Quelques choix s'offrent au Canada si celui-ci décide de se lancer dans une séance de magasinage pour remplacer ses chasseurs CF-18 vieillissants.

Le problème, c'est que le chasseur qui présente le meilleur rapport qualité-prix, le F-16, est produit par Lockheed Martin, qui fabrique également le F-35, le Joint Strike Fighter, un appareil plus avancé et bien plus coûteux, mais qui soulève une vive polémique à Ottawa.

«L'ironie, c'est que Lockheed Martin a tout avantage à ne pas faire la promotion du F-16», lance Richard Aboulafia, de la firme de consultation américaine The Teal Group.

Il fait observer que Lockheed Martin vient tout juste de livrer son 4500e appareil F-16.

«C'est un produit de masse, c'est un excellent appareil, affirme M. Aboulafia. Le problème, c'est que sa conception date des années 70 et qu'à un moment donné, il n'y aura plus de mise à niveau des équipements. Les forces américaines vont graduellement retirer ses appareils et le Canada perdra des occasions en fait de logistique et de mise à niveau.»

M. Aboulafia croit toutefois que le F-16 sera pleinement opérationnel pendant les 30 prochaines années. Le modèle de base coûte autour de 45 millions de dollars.

Dans la catégorie des appareils pas trop dispendieux, on trouve le Gripen de la société suédoise Saab, qui se détaille quand même autour de 60 millions US.

«L'ennui, c'est que le niveau de production n'est pas très élevé, déclare M. Aboulafia. C'est ce qui explique le prix relativement élevé pour cette catégorie.»

Le Gripen est un «chasseur minimaliste», selon l'analyste. Toutefois, on a étendu son rayon d'action et augmenté sa capacité de chargement dans sa version la plus récente. En outre, l'appareil scandinave est bien adapté pour les régions nordiques du Canada.

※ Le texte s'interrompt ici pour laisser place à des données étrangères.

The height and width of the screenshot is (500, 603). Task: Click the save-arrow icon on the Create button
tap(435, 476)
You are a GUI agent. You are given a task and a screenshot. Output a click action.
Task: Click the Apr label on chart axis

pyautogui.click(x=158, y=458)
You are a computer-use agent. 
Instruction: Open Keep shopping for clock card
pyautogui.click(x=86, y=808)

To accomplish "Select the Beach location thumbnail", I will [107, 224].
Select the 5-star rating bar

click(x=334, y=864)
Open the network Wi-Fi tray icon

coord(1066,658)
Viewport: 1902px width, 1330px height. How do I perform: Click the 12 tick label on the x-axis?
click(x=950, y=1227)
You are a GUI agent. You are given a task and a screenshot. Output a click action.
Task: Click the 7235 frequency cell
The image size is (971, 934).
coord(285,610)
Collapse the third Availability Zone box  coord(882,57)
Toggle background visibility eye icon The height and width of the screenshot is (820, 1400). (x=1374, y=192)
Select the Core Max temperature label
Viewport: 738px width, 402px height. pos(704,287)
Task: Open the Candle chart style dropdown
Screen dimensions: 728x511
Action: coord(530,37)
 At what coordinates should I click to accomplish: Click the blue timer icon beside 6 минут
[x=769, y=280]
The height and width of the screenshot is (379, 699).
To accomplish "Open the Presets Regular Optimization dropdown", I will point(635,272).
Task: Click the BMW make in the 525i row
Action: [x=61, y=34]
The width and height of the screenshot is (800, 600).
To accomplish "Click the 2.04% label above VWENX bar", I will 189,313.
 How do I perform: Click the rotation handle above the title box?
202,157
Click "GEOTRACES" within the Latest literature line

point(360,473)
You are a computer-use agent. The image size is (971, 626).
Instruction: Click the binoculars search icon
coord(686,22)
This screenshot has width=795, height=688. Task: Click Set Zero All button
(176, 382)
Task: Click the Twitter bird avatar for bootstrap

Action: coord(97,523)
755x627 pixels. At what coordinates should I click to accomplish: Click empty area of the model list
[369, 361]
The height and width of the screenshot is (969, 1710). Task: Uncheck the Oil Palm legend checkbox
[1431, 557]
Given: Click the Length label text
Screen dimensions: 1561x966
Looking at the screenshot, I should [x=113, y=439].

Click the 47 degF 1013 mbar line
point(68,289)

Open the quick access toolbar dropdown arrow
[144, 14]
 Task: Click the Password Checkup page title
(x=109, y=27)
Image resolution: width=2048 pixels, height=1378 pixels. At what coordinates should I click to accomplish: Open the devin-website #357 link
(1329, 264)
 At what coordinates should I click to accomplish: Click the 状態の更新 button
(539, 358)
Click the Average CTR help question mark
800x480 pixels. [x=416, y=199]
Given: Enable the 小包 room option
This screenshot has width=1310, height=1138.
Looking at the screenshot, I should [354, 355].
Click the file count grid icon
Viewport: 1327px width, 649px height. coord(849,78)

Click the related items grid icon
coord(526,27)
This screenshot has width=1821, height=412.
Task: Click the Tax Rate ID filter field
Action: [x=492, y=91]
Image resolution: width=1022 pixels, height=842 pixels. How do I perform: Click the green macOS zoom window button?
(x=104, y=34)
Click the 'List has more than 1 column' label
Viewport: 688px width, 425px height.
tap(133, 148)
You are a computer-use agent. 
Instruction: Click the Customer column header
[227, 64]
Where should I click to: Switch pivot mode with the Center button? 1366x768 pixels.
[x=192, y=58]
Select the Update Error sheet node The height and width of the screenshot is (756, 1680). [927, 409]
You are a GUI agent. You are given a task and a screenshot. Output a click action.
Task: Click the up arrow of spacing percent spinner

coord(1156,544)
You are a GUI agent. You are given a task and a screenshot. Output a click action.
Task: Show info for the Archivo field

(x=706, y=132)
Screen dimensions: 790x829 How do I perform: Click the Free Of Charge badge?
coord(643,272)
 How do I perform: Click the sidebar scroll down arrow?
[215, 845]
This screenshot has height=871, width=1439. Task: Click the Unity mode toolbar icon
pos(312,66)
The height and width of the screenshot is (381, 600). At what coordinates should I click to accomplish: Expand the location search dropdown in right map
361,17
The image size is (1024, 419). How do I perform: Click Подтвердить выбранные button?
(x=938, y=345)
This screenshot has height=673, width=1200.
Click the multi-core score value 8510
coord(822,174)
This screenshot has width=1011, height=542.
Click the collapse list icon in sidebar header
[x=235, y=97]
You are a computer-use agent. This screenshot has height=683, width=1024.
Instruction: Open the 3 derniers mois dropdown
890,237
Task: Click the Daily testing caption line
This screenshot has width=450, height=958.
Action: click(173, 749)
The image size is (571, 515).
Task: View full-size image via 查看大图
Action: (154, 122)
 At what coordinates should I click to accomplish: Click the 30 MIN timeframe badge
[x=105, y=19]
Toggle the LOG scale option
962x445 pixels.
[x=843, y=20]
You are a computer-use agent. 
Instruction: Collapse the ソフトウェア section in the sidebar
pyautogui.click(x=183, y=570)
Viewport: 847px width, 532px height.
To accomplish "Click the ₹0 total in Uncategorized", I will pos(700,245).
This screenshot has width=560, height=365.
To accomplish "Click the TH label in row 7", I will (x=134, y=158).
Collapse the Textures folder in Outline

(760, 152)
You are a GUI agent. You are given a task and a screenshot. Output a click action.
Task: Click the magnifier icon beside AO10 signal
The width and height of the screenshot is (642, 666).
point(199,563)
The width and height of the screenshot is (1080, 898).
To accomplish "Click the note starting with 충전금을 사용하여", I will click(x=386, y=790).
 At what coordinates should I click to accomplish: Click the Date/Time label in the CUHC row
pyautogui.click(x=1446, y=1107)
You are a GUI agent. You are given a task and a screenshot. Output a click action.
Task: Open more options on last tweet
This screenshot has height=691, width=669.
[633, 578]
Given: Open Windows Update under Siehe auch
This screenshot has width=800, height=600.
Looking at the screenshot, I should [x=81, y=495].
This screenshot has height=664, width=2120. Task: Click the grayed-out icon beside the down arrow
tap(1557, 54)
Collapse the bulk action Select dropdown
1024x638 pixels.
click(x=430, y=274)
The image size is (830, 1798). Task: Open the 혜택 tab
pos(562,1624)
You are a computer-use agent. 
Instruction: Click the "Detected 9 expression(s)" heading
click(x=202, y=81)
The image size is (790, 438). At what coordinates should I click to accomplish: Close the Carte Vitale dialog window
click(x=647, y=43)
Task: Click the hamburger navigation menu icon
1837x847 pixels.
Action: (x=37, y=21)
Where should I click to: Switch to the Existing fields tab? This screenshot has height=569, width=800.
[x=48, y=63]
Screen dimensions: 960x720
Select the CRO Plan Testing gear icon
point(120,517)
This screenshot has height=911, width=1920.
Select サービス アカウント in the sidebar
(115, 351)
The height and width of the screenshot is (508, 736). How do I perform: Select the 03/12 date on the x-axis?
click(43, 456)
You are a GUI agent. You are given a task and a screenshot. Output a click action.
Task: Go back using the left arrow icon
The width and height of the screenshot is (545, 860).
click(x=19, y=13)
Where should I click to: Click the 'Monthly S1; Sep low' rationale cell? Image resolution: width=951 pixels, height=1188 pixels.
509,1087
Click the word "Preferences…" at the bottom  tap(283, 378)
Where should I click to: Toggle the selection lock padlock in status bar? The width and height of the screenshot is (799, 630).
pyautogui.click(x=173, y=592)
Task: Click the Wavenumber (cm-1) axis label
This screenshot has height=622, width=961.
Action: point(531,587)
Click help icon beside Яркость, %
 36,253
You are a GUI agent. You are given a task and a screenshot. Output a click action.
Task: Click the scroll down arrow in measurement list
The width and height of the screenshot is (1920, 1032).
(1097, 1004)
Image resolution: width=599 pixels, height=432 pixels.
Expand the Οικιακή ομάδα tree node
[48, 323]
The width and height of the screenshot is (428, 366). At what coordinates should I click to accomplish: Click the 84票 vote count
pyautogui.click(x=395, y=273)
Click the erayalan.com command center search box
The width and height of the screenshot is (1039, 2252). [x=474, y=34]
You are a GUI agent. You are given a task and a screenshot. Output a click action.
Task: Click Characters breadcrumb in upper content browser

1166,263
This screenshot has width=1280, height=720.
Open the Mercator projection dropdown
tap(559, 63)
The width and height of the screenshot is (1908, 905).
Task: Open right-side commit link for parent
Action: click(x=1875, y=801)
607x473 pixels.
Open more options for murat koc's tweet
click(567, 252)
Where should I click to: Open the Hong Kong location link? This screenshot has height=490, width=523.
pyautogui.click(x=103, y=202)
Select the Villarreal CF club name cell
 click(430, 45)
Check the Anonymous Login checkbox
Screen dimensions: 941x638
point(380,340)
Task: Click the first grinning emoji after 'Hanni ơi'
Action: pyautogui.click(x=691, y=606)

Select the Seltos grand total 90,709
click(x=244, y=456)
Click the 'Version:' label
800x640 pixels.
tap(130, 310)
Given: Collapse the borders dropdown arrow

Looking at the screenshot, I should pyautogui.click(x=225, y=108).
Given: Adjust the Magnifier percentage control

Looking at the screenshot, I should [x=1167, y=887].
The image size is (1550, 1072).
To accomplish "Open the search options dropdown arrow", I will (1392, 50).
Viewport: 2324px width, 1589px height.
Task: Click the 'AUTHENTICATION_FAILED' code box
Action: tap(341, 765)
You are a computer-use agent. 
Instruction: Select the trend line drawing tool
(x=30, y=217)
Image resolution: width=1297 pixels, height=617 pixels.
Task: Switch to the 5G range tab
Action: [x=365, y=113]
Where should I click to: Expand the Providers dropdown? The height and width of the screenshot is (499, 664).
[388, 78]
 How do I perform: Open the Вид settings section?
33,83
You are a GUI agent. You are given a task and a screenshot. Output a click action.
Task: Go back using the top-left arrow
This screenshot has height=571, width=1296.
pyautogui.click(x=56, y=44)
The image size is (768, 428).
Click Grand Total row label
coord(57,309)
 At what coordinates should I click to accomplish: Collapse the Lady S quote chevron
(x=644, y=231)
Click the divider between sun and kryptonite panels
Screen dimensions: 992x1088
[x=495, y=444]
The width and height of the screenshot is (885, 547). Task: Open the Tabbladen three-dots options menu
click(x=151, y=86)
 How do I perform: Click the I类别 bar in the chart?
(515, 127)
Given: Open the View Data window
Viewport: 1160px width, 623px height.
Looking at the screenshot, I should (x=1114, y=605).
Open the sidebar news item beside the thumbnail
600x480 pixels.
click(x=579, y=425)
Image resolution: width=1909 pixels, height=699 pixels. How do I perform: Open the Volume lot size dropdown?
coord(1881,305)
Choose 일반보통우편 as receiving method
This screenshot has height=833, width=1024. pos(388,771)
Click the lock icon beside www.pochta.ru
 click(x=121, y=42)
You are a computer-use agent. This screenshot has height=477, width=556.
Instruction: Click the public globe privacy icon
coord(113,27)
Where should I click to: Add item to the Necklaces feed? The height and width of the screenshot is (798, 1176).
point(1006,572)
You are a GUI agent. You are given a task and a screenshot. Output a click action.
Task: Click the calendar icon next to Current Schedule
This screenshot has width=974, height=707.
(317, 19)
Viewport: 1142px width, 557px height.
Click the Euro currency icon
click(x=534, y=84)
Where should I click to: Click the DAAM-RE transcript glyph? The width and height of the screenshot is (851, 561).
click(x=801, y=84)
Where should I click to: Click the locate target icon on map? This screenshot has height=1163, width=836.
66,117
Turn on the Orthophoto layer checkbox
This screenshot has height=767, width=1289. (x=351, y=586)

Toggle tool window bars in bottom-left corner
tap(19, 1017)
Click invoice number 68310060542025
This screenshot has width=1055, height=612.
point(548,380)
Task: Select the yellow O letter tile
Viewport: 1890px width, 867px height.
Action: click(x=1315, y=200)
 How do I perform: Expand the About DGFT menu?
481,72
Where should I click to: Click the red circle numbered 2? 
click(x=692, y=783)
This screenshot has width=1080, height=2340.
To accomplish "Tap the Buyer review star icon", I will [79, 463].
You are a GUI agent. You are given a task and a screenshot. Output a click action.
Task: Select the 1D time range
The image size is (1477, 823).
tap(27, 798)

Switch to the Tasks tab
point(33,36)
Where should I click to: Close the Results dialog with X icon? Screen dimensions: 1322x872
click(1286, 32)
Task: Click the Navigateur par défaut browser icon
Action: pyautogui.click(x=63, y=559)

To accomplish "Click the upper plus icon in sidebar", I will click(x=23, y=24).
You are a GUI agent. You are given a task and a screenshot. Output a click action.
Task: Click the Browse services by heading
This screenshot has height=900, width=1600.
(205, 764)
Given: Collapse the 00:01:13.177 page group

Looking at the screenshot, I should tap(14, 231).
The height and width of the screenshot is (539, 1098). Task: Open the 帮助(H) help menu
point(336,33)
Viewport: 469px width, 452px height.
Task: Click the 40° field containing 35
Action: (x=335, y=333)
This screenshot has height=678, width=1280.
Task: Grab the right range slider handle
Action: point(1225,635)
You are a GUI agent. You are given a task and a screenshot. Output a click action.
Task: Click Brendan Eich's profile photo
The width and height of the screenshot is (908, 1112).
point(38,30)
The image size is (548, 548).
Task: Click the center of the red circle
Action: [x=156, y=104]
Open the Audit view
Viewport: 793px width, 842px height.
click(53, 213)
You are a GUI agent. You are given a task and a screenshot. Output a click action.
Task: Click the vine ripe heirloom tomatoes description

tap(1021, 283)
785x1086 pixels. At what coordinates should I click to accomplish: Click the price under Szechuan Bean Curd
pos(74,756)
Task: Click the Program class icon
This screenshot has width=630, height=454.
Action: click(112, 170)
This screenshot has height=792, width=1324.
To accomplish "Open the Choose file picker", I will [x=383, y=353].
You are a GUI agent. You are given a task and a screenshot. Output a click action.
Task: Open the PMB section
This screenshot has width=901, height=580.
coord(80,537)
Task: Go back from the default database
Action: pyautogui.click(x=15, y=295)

Deux autres appareils européens qui pourraient intéresser le Canada sont cependant beaucoup plus dispendieux. Plusieurs pays se sont montrés intéressés au chasseur français Rafale, pour finalement se défiler devant un prix qui voisine les 100 millions de dollars par appareil. L'Eurofighter Typhoon d'EADS, est tout aussi cher.

«Les prix de ces appareils sont similaires à celui du F-35, mais sans les raisons stratégiques qui rendent le Joint Strike Fighter intéressant, affirme M. Aboulafia. La possibilité d'offrir de la formation et des activités communes avec les États-Unis constitue un énorme avantage pour le Canada.»

Il pointe un autre appareil qui pourrait intéresser le Canada, soit le F-18/F Super Hornet de Boeing, le successeur du vieux F-18 Hornet qu'exploite la Défense nationale canadienne. À 60 millions US, il est moins cher que le F-35, mais plus que le F-16.

«Il a plusieurs points communs avec le CF-18 canadien, affirme M. Aboulafia. La Marine américaine l'achète encore et il sera toujours utilisé dans 30 ans.»

L'analyste affirme que le choix dépend avant tout des besoins du Canada. Les caractéristiques perfectionnées du F-35, comme la furtivité, peuvent se révéler nécessaires.

«Si on parle de coalition pour mener des guerres comme en 1991, il est très sensé de regarder du côté du F-35, explique-t-il. Mais si on parle d'opérations de maintien de la paix, de protection de la souveraineté et d'interception de quelques avions russes désuets, probablement pas.»

Par contre, si le Canada pense que la Russie risque de redevenir une menace et que les ressources de l'Arctique risquent de provoquer des conflits, le F-35 peut se révéler essentiel.

«Personnellement, je crois à cette menace, mais le Canada peut décider de choisir une façon plus diplomatique de régler le problème.»

M. Aboulafia rappelle qu'à l'origine, le F-35 devait répondre à tous les besoins à un prix raisonnable. Or, les coûts de développement n'ont cessé d'augmenter et personne ne sait maintenant ce que coûtera le Joint Strike Fighter. Lockheed Martin a parlé de 70 à 80 millions US par appareil lorsque la production sera à son sommet, mais pour l'instant, on parle plutôt de 110 à 120 millions US par appareil.